Kumbaracı 50’nin oyuncusu, işletmecisi, karıncası özetle "Kumbaracı 50’nin kadını" Gülhan Kadim Sertdemir’le hem son oyunları "Katilcilik"  hakkında hem de yakın tarihteki projeler hakkında konuştuk.

 

Geçtiğimiz günlerde Kumbaracı 50’ de "Katilcilik" i izledim. Oyunu, Yiğit Sertdemir yazıp yönetmiş… Dekor tasarımını da Yiğit Serdemir’ in yaptığı oyunda Aslı Can Kortan, Gülhan Kadim Sertdemir, Şirin Keskin, Ebru Gözdaşoğlu/Seda Özen Yürük. Erkan Kortan/Yaman Ömer Erzurumlu, Onur Tuna/İhsan Dehmen ve Seyfi Erol oynuyor. Oyunun müziklerini Onur Kahraman, kostümlerini Candan Seda Balaban, ışık tasarımını İsmail Sağır yapmış.

 

Özlem Ünaldı: Kumbaracı 50 oyunlarını nasıl seçiyor?
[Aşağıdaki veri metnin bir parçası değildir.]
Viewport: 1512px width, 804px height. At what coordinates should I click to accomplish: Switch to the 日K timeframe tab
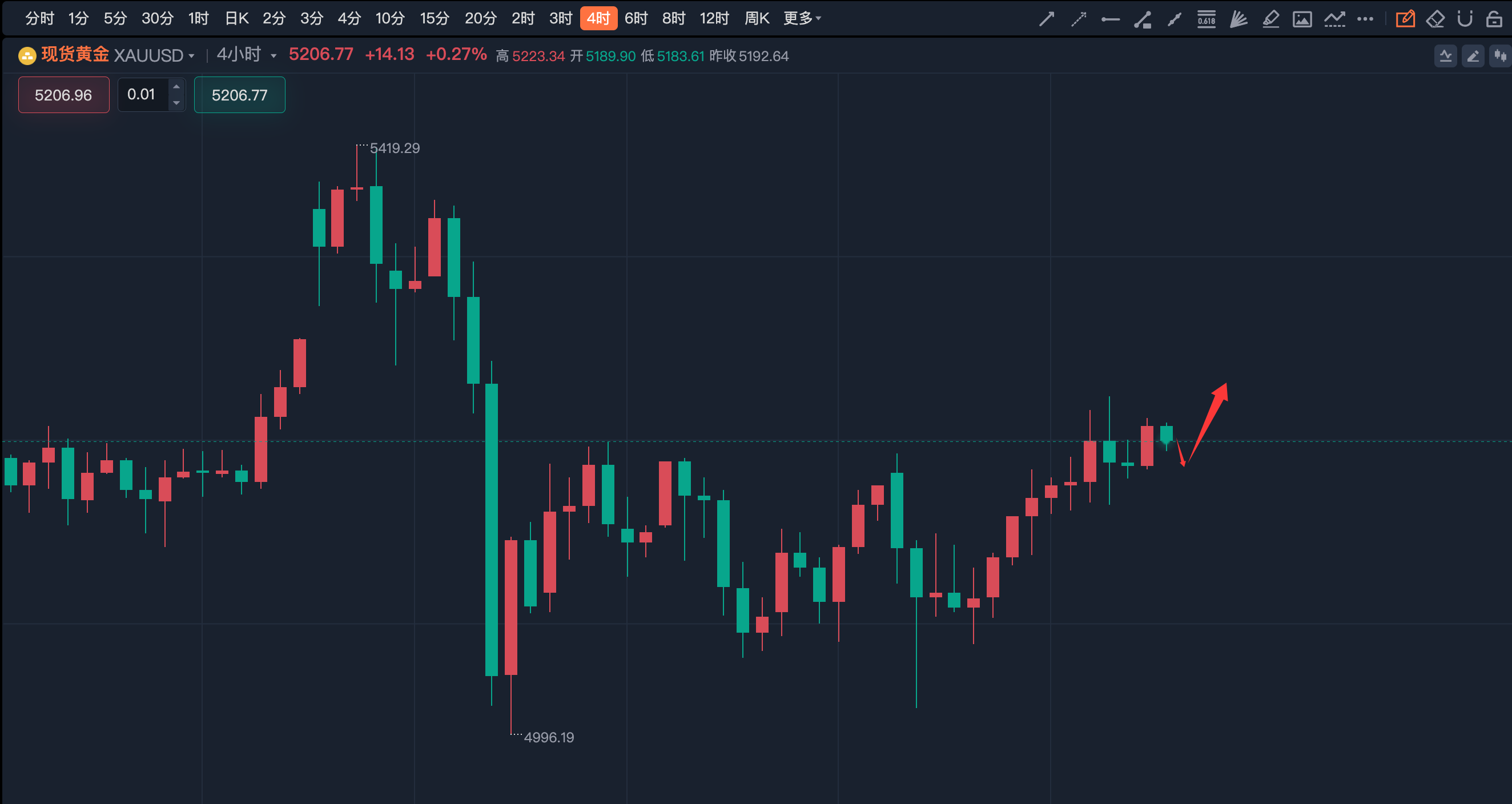[x=236, y=18]
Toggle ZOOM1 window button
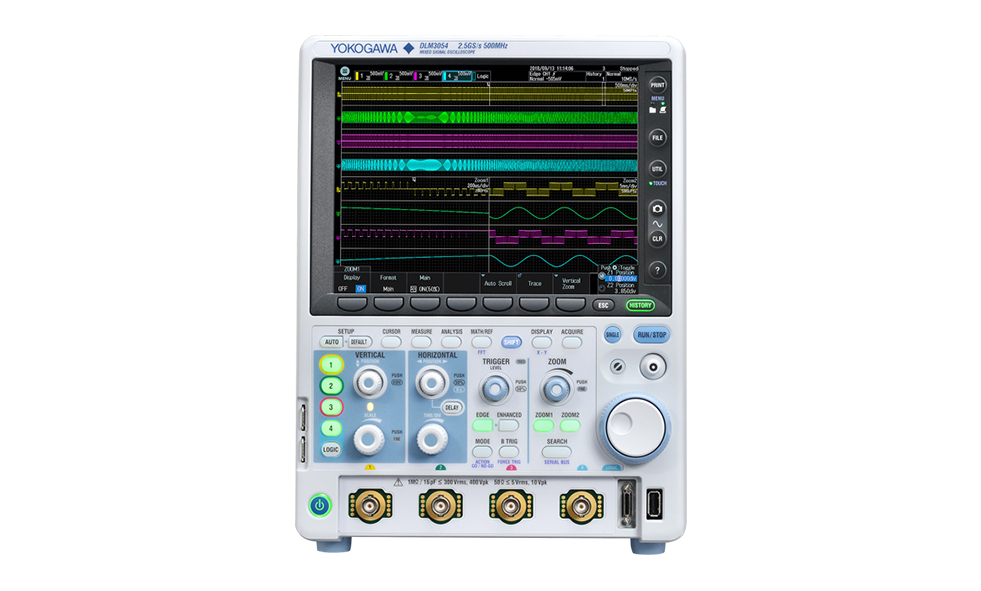 [543, 425]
Gülhan Kadim Sertdemir: Bu sezonun başında sabit ekiplerin devamlı olmasına ve kendi repertuarımızı sürdürmeye karar verdik. Çok proje çıkınca kendimize yer açma ihtiyacı duyduk. Özellikle bir oyun seçiminden çok, fikirleri öncelikli tutuyoruz. Bizim belirli bir tarzımız yok; önem verdiğimiz şey, anlatmak istediklerimiz. Yazarımız genelde Yiğit Sertdemir… Oyunlarımız birbirinden çok farklı. Kendi metinlerimizi en doğru yoldan anlatmak istiyoruz o kadar…

 

Özlem Ünaldı: Tiyatronuzun sayfasına girdiğimizde "Altı-üstü Oyun" diye bir şeyle karşılaşıyoruz. Nedir bu "Altı-üstü Oyun"?

Gülhan Kadim Sertdemir: Altı farklı yazar var. Projenin ana teması "bugün"… Her yazarın dili, ele aldığı konu ve bugüne bakış açısı elbette farklı. Her biri, bu proje için birer oyun yazdı. Belirgin olan tek ortak nokta, seçilmiş tema. Bu sezon üç tanesini hayata geçirdik; seneye de diğer üçü ve belki de daha fazlasıyla devam edeceğiz.

 

Özlem Ünaldı: Bir yazar grubuyla mı çalışıyorsunuz?

Gülhan Kadim Sertdemir: Hayır . "Altı-üstü Oyun" için bir araya gelmiş bir ekip var. Bu yazarlar, zaten dışarıda yazmayı sürdüren, üretken yazarlar. Civan Canova, Ebru Nihan Cerkan, Yeşim Özsoy Gülan, Mirza Metin, Ayşe Bayramoğlu ve elbette Yiğit Sertdemir… Biz zaten daha çok yazar odaklı bir ekip olduğumuzdan, yazarların bir araya geleceği bir proje yapmak istedik.


Özlem Ünaldı: Burada "Kimsenin Ölmediği Bir Günün Ertesiydi"yi izledim ve çok sevdim . Her şey bir yana, Beyoğlu’nda yokuşlu bir sokaktayız ve biz oyunu seyrederken, aynı anda yan apartmanda yaşanması olası bir hikayeyi seyrediyoruz. Büyük şans…. O oyun için ayrı bir röportaj yapmak isterim. Bahsetmeden geçemeyeceğim. Sahnenizin ortasında bir sütun var, ne iş?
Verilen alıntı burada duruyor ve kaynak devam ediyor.